Die Übermittlung von Informationen jenseits dieser offiziellen Kriegsberichterstattung dauerte lange. Briefe oder Postkarten beispielsweise, die von Soldaten an die Familien geschickt wurden und auch über den Krieg berichteten, kamen manchmal gar nicht an. Das Film- und Fotomaterial musste zu den Redaktionen transportiert werden.
Bei meinen Recherchen über die Vertreibung der Armenier aus dem Osmanischen Reich zwischen 1915 und 1917 stieß ich auf die Berichte des deutschen Schriftstellers Armin T. Wegner, der als Unteroffizier in einer deutsch-ottomanischen Sanitätsmission in Ostanatolien am Euphrat stationiert war. Wegner wurde Augenzeuge des großen Sterbens. Heimlich fotografierte er und sprach nach seiner Rückkehr in Bildvorträgen über das Geschehen. Die Filme mit den Fotos hatte er in seiner Kleidung verborgen aus der Türkei geschmuggelt. Seine Aufnahmen stammten meist aus dem Jahr 1916. Seine Vorträge hielt er 1919, drei Jahre später. Da war der Völkermord an den Armeniern schon Geschichte.
Oder nehmen wir den deutschen Theologen Johannes Lepsius, der 1916 einen „Bericht über die Lage des armenischen Volkes in der Türkei“ verfasst hatte und diesen aus der Türkei an die deutsche Regierung und das Parlament, an den Reichstag schickte. Die Abgeordneten bekamen diesen Bericht nie zu sehen, weil die deutsche Militärverwaltung ihn verbot und beschlagnahmte.
Vieles änderte sich in den Kriegen nach 1945.
Die technische Informationsübermittlung verschnellerte sich. Berichterstattung, insbesondere aus Kriegen, wurde zum Geschäft.
Im Vietnamkrieg zwischen 1962 und 1975 hielten sich einer Untersuchung zufolge insgesamt etwa 5.100 Journalisten aus 64 Ländern in Vietnam auf. Während der nordvietnamesischen Tet-Offensive waren es etwa 600 Journalisten. Beim Fall von Saigon am 30. April 1975 waren es noch 100. Die Bilder aus dem Vietnamkrieg wurden auf die Fernsehgeräte übertragen, man sprach auch von einem „Wohnzimmerkrieg“.
Allerdings führten die Bilder und Berichte über das Vorgehen der US-Truppen – als Beispiel nenne ich das Massaker von My Lai 1968 – zu so massiven Protesten und nicht nur, aber besonders in den USA, dass die US-Regierung schließlich die Truppen – die ohnehin dem Vietkong nicht gewachsen waren – abziehen mußte.

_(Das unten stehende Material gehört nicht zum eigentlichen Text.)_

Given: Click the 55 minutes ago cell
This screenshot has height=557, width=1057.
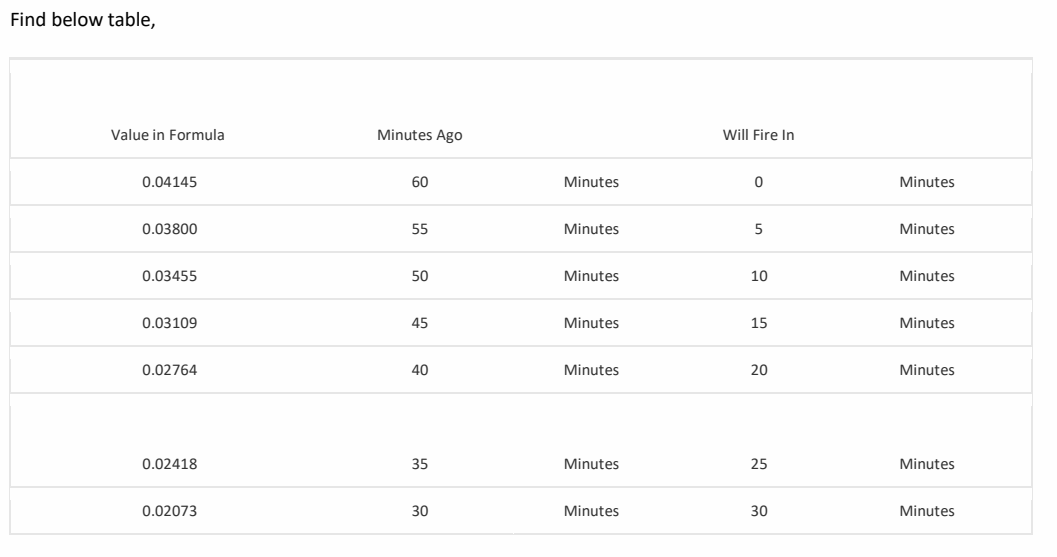Looking at the screenshot, I should pos(419,229).
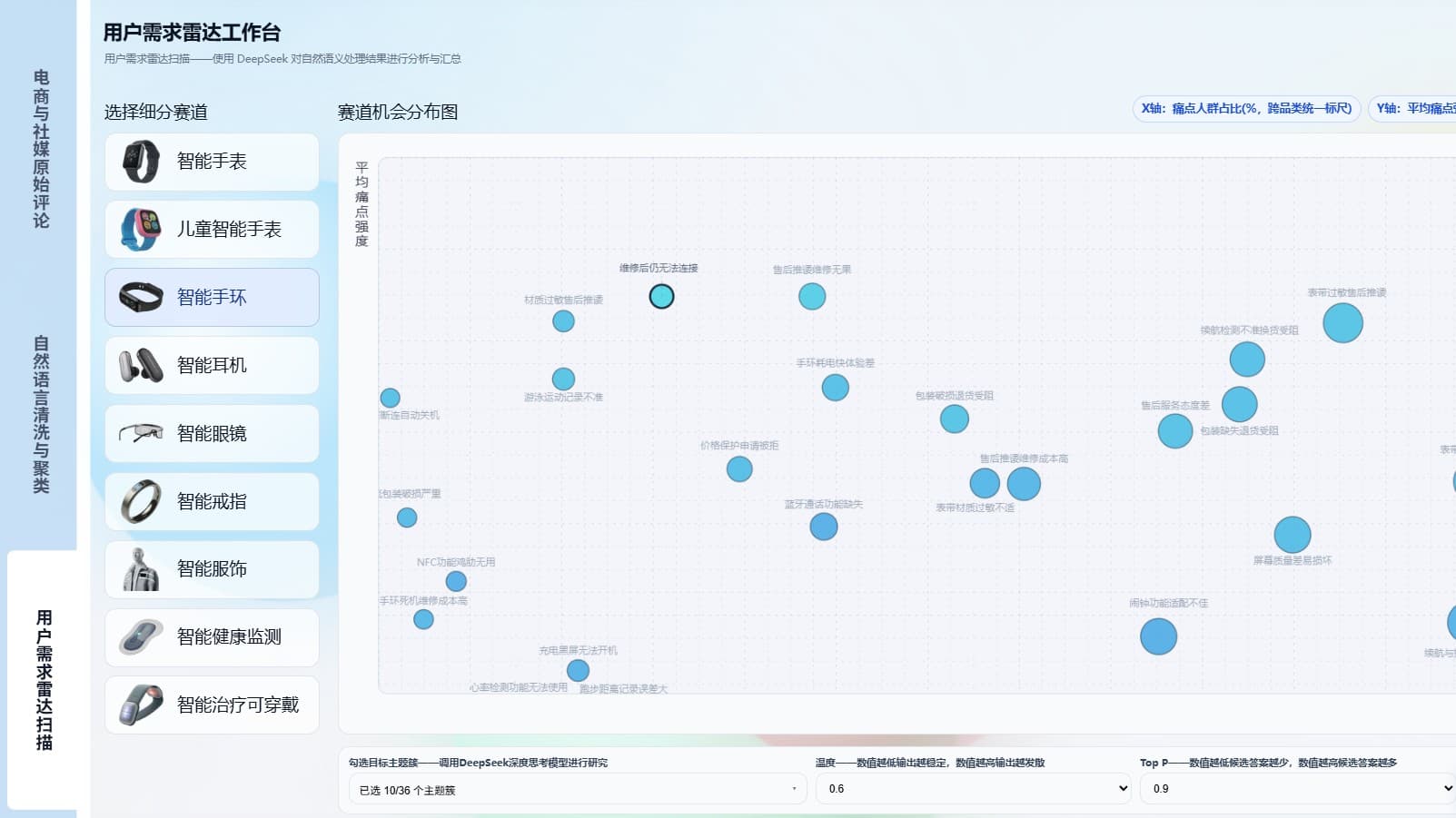Click the Y轴 平均痛点 pill
The width and height of the screenshot is (1456, 818).
tap(1413, 109)
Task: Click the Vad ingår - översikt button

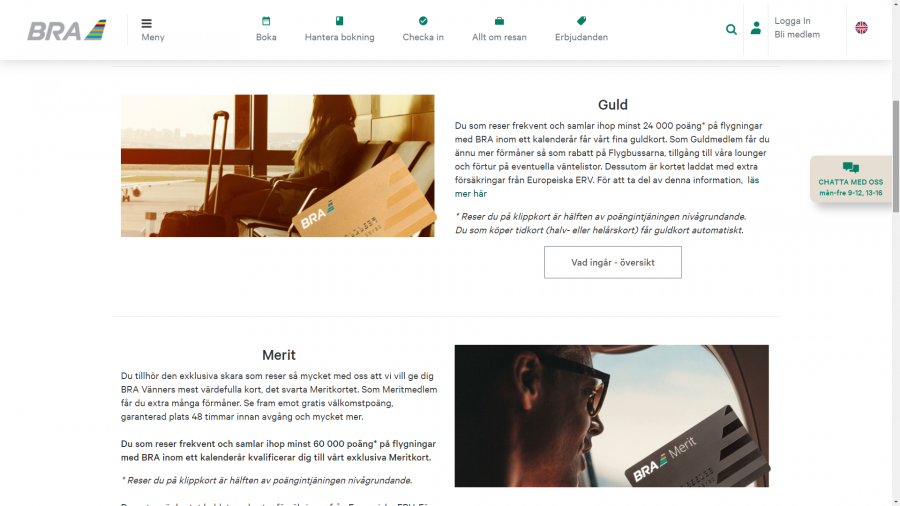Action: 612,262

Doch vieles, was in den nationalen Befreiungskriegen in Afrika, Lateinamerika und Asien geschah, blieb in den zumeist westlich kontrollierten und ausgerichteten Medien unterberichtet. Informationen über dieses Geschehen kam meist über zivilgesellschaftliche Gruppen, Unterstützungskomitees oder Kirchen. Und diese wiederum hatten eigene Interessen, die die Informationen prägten.
Nach der Auflösung der Sowjetunion (1991) machte die technische Entwicklung erneut einen Sprung.
Im 2. Golfkrieg 1990/91 fand über CNN eine Direktübertragung der Bombardierung Bagdads statt, ansonsten wurden die meisten Bilder dieses Krieges vom US-Militär und von PR-Agenturen produziert und kontrolliert.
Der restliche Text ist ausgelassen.